Judge allows Georgia voter registration 30 days before election

Voting booths set up and ready to receive voters inside a polling station in Christmas, Florida on November 8, 2016.

Story highlights

  • There's a special election next month Georgia for a hotly-contested congressional seat
  • Voters now can register to vote in that election until May 21, after this injunction

(CNN)A federal judge issued preliminary injunction Thursday against a Georgia voter registration law which cut off voter registration 90 days before an election, allowing Georgians to register as close as 30 days before voting.

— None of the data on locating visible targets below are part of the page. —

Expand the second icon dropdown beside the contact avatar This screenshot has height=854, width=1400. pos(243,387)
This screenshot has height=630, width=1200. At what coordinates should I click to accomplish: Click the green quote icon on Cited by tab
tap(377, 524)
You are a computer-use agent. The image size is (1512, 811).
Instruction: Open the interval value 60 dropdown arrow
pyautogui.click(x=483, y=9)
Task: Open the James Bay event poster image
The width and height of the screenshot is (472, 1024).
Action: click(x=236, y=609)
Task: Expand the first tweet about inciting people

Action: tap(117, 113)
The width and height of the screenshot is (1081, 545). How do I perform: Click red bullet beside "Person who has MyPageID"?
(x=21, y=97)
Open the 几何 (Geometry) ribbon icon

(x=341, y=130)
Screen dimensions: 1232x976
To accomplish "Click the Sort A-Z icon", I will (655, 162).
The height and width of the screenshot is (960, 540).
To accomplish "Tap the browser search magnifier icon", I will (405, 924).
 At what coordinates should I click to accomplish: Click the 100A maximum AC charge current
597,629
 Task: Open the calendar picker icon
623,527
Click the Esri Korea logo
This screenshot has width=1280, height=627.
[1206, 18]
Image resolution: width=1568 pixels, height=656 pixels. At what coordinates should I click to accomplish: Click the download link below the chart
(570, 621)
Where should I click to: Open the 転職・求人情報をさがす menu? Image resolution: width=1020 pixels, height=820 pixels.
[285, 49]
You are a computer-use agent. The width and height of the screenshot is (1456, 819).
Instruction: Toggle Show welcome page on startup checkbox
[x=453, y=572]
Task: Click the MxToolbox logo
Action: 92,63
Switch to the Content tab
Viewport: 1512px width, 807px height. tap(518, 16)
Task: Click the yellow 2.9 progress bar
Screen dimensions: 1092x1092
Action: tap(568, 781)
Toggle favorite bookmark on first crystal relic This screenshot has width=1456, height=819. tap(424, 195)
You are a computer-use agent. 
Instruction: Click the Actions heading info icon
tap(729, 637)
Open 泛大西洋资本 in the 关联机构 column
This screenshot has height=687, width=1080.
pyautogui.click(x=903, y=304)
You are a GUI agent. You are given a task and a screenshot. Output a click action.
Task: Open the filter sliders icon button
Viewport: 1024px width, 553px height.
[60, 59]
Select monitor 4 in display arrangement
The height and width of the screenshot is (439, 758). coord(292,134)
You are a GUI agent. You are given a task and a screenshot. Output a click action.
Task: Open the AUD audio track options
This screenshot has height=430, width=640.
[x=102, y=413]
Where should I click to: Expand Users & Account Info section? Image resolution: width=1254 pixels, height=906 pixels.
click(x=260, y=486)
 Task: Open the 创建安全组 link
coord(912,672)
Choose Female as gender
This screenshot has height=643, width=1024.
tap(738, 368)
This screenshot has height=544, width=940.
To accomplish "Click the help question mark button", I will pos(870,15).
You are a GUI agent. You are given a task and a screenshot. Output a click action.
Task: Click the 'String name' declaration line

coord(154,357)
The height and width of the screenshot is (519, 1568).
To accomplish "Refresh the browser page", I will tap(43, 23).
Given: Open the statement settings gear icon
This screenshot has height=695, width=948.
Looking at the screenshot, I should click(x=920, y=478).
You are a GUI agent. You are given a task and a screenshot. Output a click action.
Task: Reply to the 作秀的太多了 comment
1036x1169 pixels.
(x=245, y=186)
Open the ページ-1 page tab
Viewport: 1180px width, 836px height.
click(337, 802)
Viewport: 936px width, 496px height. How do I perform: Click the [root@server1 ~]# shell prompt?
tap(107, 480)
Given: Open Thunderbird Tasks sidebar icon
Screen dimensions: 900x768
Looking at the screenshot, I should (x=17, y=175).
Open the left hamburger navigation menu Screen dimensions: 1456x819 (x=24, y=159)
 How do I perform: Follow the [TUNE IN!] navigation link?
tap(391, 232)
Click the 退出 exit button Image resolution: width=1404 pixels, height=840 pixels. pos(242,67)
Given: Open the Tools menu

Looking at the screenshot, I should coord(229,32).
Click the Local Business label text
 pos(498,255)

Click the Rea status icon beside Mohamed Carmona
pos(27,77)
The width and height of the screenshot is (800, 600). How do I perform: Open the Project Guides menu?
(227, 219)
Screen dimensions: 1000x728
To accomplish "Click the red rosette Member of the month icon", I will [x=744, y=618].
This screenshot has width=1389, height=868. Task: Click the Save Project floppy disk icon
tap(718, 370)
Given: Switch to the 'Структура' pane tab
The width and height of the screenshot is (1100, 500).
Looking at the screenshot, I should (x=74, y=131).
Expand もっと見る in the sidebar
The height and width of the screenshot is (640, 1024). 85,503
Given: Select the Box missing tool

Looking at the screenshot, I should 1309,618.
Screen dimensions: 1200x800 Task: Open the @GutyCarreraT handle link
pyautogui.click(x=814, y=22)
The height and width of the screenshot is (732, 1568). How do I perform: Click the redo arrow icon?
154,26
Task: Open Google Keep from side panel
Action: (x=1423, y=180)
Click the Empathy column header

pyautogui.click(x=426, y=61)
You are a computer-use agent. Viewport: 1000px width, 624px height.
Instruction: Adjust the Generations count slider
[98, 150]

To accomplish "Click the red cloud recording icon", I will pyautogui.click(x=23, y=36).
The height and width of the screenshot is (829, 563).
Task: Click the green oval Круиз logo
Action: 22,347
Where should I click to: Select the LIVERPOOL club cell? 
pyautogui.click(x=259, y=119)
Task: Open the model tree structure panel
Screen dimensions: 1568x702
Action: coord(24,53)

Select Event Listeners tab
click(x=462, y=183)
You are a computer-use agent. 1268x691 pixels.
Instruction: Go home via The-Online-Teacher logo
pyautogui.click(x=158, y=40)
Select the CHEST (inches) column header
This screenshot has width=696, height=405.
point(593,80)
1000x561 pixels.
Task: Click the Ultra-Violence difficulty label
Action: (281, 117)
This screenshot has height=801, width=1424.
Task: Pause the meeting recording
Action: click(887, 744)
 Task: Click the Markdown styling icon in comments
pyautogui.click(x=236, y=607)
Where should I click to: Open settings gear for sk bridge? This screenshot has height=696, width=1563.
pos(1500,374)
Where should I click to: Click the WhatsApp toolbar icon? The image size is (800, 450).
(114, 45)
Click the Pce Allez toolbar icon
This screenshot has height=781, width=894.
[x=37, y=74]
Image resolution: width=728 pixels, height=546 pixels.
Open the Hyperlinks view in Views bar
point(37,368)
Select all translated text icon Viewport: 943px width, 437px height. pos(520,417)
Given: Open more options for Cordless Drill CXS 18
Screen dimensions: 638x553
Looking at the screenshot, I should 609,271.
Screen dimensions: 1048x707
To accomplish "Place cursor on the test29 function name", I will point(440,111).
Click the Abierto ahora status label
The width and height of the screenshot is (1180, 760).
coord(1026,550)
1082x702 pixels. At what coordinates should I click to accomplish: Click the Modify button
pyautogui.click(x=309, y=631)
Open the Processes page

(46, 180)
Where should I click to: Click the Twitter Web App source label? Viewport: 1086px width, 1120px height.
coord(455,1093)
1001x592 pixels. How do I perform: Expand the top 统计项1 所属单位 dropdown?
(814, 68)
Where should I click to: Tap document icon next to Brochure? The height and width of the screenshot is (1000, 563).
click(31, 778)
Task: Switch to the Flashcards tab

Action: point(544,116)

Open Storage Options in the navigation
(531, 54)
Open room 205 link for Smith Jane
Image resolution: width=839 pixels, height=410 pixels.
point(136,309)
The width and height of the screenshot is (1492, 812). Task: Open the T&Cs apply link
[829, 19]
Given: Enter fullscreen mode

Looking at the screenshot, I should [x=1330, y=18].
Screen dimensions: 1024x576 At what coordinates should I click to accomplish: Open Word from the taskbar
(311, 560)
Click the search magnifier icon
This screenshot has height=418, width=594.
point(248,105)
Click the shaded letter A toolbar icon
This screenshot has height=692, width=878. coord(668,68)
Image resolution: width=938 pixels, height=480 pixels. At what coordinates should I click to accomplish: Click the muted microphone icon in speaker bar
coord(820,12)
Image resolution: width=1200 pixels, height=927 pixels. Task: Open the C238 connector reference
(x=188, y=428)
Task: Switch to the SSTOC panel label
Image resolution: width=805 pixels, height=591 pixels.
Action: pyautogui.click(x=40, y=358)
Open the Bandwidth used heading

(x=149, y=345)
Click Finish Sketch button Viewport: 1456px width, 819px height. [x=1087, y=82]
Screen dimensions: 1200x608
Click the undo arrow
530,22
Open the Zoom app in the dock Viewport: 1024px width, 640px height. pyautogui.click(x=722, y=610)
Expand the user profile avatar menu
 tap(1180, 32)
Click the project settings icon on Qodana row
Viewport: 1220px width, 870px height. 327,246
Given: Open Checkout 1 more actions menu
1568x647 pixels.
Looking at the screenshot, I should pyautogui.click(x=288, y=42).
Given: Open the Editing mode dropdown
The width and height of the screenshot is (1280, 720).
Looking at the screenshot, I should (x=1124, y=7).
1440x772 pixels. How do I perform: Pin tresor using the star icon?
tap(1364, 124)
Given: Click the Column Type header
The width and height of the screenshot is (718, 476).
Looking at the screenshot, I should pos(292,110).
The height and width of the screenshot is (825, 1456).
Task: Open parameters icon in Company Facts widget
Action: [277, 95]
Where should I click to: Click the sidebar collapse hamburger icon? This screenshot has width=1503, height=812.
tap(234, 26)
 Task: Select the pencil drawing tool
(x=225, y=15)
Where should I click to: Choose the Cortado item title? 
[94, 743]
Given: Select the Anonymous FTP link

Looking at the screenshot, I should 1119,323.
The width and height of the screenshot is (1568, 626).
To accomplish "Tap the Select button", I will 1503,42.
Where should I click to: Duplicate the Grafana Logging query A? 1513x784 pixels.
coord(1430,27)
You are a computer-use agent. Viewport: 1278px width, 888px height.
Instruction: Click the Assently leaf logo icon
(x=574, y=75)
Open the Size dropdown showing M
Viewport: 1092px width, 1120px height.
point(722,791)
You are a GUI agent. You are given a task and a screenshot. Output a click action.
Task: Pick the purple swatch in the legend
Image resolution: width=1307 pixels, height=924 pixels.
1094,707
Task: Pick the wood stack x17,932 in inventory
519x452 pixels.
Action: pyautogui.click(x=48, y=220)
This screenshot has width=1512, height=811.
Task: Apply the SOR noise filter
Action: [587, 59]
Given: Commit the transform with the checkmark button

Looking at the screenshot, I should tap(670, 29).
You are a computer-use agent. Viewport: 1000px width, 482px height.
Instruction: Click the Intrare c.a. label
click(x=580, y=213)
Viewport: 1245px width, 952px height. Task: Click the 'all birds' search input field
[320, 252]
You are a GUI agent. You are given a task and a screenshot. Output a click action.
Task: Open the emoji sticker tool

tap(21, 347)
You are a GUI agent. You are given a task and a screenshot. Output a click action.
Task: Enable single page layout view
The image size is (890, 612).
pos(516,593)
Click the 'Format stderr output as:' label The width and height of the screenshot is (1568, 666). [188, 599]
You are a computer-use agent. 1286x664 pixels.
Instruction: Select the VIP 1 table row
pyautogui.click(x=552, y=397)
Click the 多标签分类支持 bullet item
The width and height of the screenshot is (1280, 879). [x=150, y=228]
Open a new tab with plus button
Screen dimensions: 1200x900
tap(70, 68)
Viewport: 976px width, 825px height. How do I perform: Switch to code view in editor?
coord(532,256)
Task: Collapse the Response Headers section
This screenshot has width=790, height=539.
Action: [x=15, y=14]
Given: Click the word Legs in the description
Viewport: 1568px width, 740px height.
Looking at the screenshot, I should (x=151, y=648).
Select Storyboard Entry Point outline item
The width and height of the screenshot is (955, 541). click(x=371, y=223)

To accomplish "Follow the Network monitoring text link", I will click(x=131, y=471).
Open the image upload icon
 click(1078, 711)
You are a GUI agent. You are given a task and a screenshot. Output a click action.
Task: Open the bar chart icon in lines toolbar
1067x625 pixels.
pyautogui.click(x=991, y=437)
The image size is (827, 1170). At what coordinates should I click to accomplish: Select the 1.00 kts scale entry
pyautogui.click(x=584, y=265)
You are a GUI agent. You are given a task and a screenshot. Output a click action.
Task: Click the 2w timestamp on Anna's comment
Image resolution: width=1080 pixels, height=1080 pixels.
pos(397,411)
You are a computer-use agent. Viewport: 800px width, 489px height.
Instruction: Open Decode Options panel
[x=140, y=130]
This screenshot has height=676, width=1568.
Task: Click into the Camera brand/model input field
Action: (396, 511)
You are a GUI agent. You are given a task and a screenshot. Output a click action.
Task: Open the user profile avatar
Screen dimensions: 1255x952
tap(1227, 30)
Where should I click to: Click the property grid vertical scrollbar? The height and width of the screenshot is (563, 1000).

Thursday's ruling allows all eligible voters in Georgia's sixth congressional district to register to vote in the upcoming June 20 special runoff election by May 21. Republican Karen Handel and Democrat Jon Ossoff are facing off in the high-profile election to fill the seat of Rep. Tom Price, who's now President Donald Trump's Health and Human Service secretary.
Civil rights and voting organizations filed the suit last month challenging a Georgia law that affects the hotly contested special election.
"Would-be voters in Georgia's Sixth congressional district were denied a full and fair opportunity to register and vote under the prior law," said Kristen Clarke, president and executive director of the Lawyers' Committee. "Today's decision extending the voter registration deadline helps ensure that eligible voters will be able to participate in the upcoming runoff election, and in all future runoff elections for federal office. States like Georgia must stop taking action to suppress the rights of voters."
The plaintiffs argued that federal law prohibits states "from setting voter-registration deadlines more than thirty days prior to any federal election."
In 2013, the Supreme Court dealt a blow to voting rights advocates by effectively striking a part of the Voting Rights Act that required any alterations to voting laws in some states with a history of racial discrimination to be cleared before being put in place.
Since then, advocates have had to challenge laws in court while they are being implemented. The lawsuit was brought by the Georgia chapter of the NAACP, the Georgia Coalition for the Peoples' Agenda, ProGeorgia State Table, Third Sector Development, and Asian Americans Advancing Justice.